_Goal_
Output the lines of the listing below as a numbered list, omitting blank lines and leaving out the pictures.

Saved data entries

################

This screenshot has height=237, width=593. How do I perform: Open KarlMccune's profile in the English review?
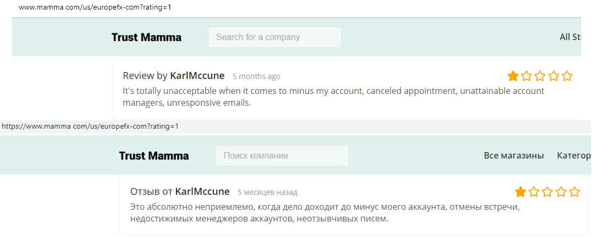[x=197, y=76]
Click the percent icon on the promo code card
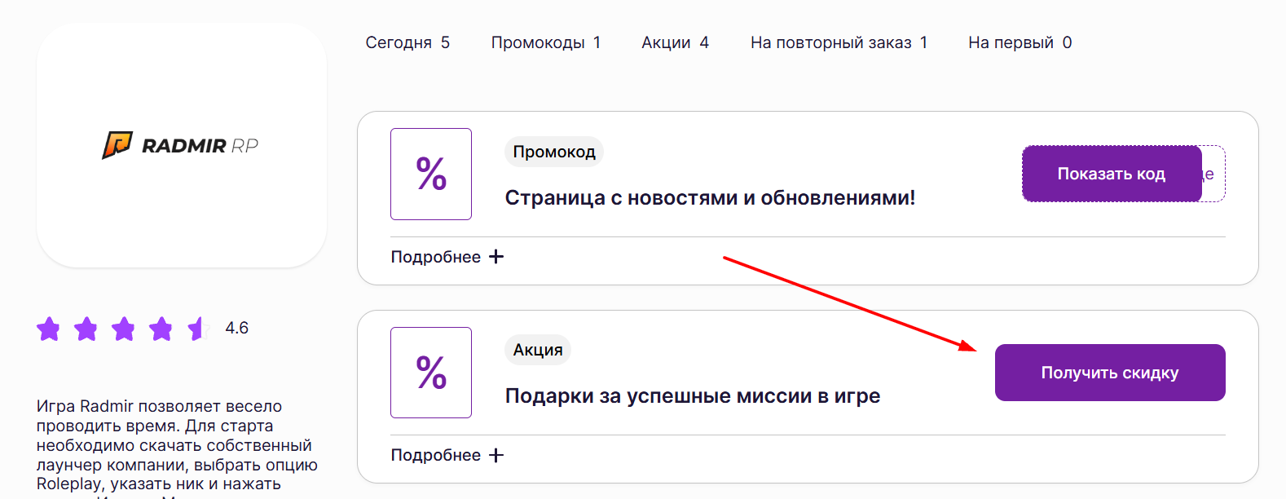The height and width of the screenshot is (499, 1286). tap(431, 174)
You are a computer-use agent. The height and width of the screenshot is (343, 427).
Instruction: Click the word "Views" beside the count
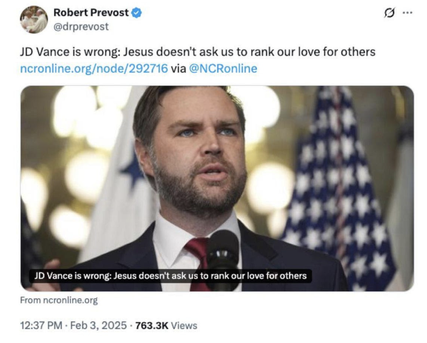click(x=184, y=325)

################

_Right answer_
1. This screenshot has height=237, width=593. How do I perform: Open KarlMccune's profile in the English review?
2. [x=197, y=76]
3. Click the percent icon on the promo code card
4. The height and width of the screenshot is (499, 1286). tap(431, 174)
5. You are a computer-use agent. The height and width of the screenshot is (343, 427).
6. Instruction: Click the word "Views" beside the count
7. click(x=184, y=325)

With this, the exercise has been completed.